Dive into four harrowing tales of horror. Journey through the sinister streets of Victorian London with Jack the Ripper, navigate through a nightmarish scenario of resurrected Templar knights in France, survive a ghastly family vacation on a secluded island, and uncover a strange serial killer's deeds in a quiet Iowa town. Each story uniquely explores fear, survival, and the dark unknown, intertwining suspense, terror, and occasional dark humor in a thrilling blend.

Excerpt from The Hellgate

It had been one heck of a day off, fighting fire, doctoring, finding contraband weapons and a corpse, exposing certain arson and probable murder, with plenty of report writing on the side, not to mention the day-ending impromptu meeting with brass and bugles where the order, “Keep your mouth shut” was repeated until his head swam. Ben was all in. And he was staying in.

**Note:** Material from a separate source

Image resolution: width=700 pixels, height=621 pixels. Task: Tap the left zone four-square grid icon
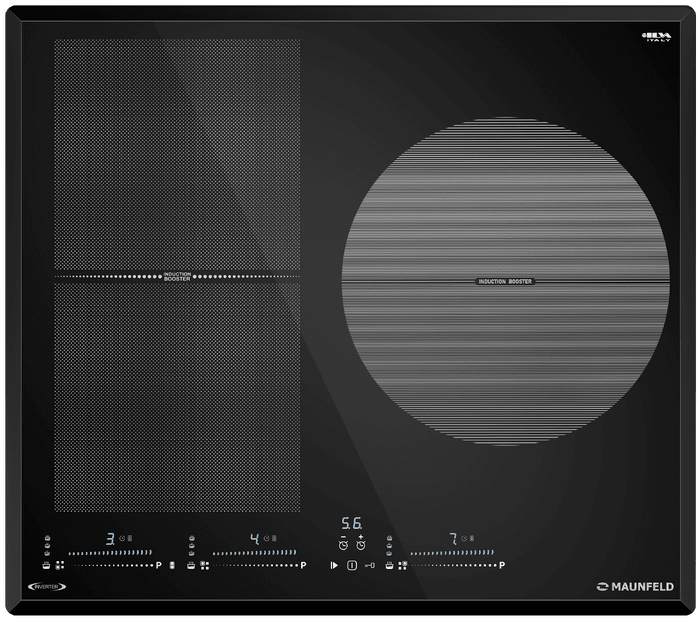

Ben lived in the old Port District in a closed brewery being renovated into apartments. His was the only unit so far and he the only tenant. The building was said to be haunted and, he had to admit, there were nights when it got spooky. There were always sounds of 'settling' and odds bits of light sometimes flashed in the corners of his eyes. But he believed it was mostly his imagination. He'd met no ghosts; just creaks, and groans, and 'what's-that' noises that were probably nothing at all. As sociable as a ghost himself, one sound Ben rarely heard was his own doorbell. When it rang that night, he opened the door with guarded curiosity.

On the other side, lit by a single bulb in the unfinished hall, stood a cop, Sergeant Erin Vanderjagt. Ben raised a brow. “Good evening, officer.”

“Good evening. Could I have a word?”

He stepped back and waved her in. “Please.”

Erin stepped in; Ben closed the door. He took her in his arms. She wrapped hers around his neck. They melted together, sagged against the door, and disappeared in a kiss. The rotten day vanished.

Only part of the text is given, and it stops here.